I have several different locations in a fairly wide area, each with a Linux server storing company data. This data changes every day in different ways at each different location. I need a way to keep this data up-to-date and synced between all these locations.
For example:
In one location someone places a set of images on their local server. In another location, someone else places a group of documents on their local server. A third location adds a handful of both images and documents to their server. In two other locations, no changes are made to their local servers at all. By the next morning, I need the servers at all five locations to have all those images and documents.
My first instinct is to use rsync and a cron job to do the syncing over night (1 a.m. to 6 a.m. or so), when none of the bandwidth at our locations is being used. It seems to me that it would work best to have one server be the "central" server, pulling in all the files from the other servers first. Then it would push those changes back out to each remote server? Or is there another, better way to perform this function?

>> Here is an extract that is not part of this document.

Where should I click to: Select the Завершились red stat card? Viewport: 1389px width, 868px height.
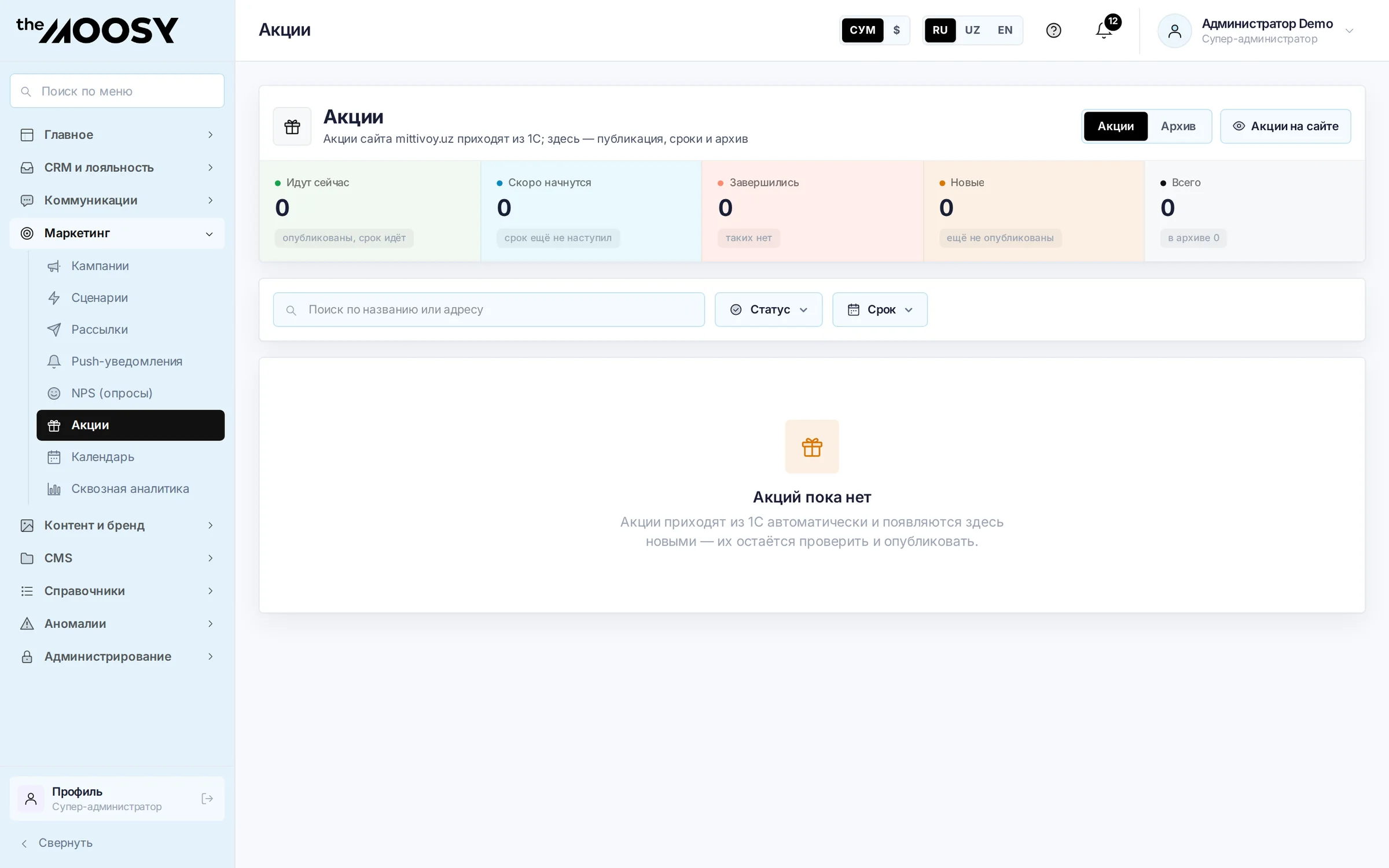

The way I do it (on Debian/Ubuntu boxes):
Use dpkg --get-selections to get your installed packages
Use dpkg --set-selections to install those packages from the list created
Use a source control solution to manage the configuration files. I use git in a centralized fashion, but subversion could be used just as easily.

An alternative if rsync isn't the best solution for you is Unison. Unison works under Windows and it has some features for handling when there are changes on both sides (not necessarily needing to pick one server as the primary, as you've suggested).
Depending on how complex the task is, either may work.

One thing you could (theoretically) do is create a script using Python or something and the inotify kernel feature (through the pyinotify package, for example).
You can run the script, which registers to receive events on certain trees. Your script could then watch directories, and then update all the other servers as things change on each one.
For example, if someone uploads spreadsheet.doc to the server, the script sees it instantly; if the document doesn't get modified or deleted within, say, 5 minutes, the script could copy it to the other servers (e.g. through rsync)
A system like this could theoretically implement a sort of limited 'filesystem replication' from one machine to another. Kind of a neat idea, but you'd probably have to code it yourself.

AFAIK, rsync is your best choice, it supports partial file updates among a variety of other features. Once setup it is very reliable. You can even setup the cron with timestamped log files to track what is updated in each run.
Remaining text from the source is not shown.